[[ Dataset excerpts, beginning ]]
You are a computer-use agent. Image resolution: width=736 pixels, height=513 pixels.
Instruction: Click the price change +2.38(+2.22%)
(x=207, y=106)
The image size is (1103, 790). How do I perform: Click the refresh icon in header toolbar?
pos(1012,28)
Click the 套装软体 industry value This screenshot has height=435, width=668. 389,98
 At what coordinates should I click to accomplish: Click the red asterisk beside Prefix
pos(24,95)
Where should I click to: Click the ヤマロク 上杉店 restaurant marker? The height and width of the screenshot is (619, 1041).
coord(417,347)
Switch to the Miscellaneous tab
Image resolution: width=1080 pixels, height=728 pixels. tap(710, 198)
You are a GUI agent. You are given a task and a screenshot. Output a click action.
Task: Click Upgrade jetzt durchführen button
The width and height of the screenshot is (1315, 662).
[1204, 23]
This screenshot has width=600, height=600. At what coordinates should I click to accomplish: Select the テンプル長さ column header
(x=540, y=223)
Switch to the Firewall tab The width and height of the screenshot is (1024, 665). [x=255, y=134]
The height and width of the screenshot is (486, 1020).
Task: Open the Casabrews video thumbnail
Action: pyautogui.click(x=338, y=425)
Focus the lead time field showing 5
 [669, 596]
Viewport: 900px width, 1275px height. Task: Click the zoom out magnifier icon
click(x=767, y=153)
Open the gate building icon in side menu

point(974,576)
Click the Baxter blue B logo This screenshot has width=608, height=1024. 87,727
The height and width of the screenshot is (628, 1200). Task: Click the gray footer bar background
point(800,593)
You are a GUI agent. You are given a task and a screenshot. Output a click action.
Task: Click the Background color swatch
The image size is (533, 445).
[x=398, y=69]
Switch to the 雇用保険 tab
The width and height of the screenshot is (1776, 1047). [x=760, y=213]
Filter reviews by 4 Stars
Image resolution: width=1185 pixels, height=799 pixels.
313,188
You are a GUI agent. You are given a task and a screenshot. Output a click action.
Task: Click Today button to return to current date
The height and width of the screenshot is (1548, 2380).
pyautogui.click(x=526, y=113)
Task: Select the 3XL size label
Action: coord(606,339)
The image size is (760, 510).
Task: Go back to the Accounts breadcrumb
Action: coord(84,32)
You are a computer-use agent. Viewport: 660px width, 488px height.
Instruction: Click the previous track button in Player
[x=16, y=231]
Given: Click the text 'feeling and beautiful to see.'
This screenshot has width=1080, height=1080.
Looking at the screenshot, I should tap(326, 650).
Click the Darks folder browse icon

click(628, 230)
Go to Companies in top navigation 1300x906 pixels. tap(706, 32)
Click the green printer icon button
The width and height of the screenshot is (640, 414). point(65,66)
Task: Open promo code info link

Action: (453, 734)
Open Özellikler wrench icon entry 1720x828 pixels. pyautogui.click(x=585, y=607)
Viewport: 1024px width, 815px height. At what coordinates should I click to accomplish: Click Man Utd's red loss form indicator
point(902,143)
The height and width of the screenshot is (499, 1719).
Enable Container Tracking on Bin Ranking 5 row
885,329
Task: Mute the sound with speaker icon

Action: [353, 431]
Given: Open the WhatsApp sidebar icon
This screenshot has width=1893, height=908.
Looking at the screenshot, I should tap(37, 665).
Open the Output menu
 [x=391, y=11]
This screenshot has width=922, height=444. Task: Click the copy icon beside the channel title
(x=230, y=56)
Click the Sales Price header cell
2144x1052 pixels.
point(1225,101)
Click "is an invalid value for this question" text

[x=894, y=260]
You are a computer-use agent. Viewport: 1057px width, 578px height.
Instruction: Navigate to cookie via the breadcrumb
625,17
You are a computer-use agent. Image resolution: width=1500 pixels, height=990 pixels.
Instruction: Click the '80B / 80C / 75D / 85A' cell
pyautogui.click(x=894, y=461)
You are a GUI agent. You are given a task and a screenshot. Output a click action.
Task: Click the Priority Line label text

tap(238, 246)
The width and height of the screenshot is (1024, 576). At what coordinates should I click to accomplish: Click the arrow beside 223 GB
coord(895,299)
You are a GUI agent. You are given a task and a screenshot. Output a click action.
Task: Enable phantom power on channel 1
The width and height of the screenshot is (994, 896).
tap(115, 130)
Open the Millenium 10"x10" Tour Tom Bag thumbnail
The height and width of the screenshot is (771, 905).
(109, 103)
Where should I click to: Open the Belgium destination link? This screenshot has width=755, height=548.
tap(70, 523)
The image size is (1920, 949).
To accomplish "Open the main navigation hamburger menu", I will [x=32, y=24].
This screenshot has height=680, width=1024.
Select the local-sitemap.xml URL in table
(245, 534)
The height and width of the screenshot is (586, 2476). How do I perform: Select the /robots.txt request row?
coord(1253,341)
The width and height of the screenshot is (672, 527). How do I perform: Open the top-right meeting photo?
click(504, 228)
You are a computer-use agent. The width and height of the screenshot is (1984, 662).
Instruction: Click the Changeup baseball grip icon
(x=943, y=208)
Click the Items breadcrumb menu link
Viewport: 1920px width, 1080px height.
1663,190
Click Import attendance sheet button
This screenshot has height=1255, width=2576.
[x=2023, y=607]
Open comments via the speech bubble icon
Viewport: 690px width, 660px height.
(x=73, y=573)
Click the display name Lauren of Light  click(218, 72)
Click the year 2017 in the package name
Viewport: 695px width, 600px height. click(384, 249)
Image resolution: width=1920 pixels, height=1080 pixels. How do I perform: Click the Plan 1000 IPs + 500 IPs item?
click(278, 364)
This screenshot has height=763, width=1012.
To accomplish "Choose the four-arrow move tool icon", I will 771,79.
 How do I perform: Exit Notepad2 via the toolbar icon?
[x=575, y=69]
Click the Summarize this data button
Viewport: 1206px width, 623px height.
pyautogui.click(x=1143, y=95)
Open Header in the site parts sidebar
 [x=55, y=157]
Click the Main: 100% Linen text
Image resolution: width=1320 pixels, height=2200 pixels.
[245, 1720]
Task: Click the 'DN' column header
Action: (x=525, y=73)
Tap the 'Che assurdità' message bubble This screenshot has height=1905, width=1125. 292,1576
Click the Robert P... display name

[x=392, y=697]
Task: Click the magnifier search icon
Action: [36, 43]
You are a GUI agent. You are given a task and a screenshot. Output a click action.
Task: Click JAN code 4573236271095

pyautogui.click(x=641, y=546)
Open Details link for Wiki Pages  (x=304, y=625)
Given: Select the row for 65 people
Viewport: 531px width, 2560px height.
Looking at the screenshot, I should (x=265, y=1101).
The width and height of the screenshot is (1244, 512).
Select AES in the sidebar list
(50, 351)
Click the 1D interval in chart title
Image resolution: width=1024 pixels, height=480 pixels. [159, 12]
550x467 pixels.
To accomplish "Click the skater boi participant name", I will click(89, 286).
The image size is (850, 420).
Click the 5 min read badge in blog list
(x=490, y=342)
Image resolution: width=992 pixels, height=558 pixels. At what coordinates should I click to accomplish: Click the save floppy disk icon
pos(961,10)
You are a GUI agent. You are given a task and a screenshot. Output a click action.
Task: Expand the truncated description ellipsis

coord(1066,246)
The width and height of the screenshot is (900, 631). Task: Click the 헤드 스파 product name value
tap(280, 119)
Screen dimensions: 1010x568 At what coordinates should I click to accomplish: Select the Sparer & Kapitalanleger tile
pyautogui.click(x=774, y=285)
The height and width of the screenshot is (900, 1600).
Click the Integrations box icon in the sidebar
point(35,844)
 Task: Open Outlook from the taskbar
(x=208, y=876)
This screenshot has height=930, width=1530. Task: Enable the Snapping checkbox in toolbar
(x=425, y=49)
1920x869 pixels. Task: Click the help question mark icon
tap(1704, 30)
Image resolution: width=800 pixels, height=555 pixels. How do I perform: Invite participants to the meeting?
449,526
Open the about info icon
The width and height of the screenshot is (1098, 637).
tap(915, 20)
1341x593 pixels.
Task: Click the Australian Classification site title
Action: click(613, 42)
[[ Dataset excerpts, end ]]
Instructions for the task | Output the lines above exactly, but only those between the line holding "This screenshot has width=1080, height=1080." and the line holding "Go to Companies", inclusive.

Your solution |
This screenshot has width=1080, height=1080.
Looking at the screenshot, I should tap(326, 650).
Click the Darks folder browse icon

click(628, 230)
Go to Companies in top navigation 1300x906 pixels. tap(706, 32)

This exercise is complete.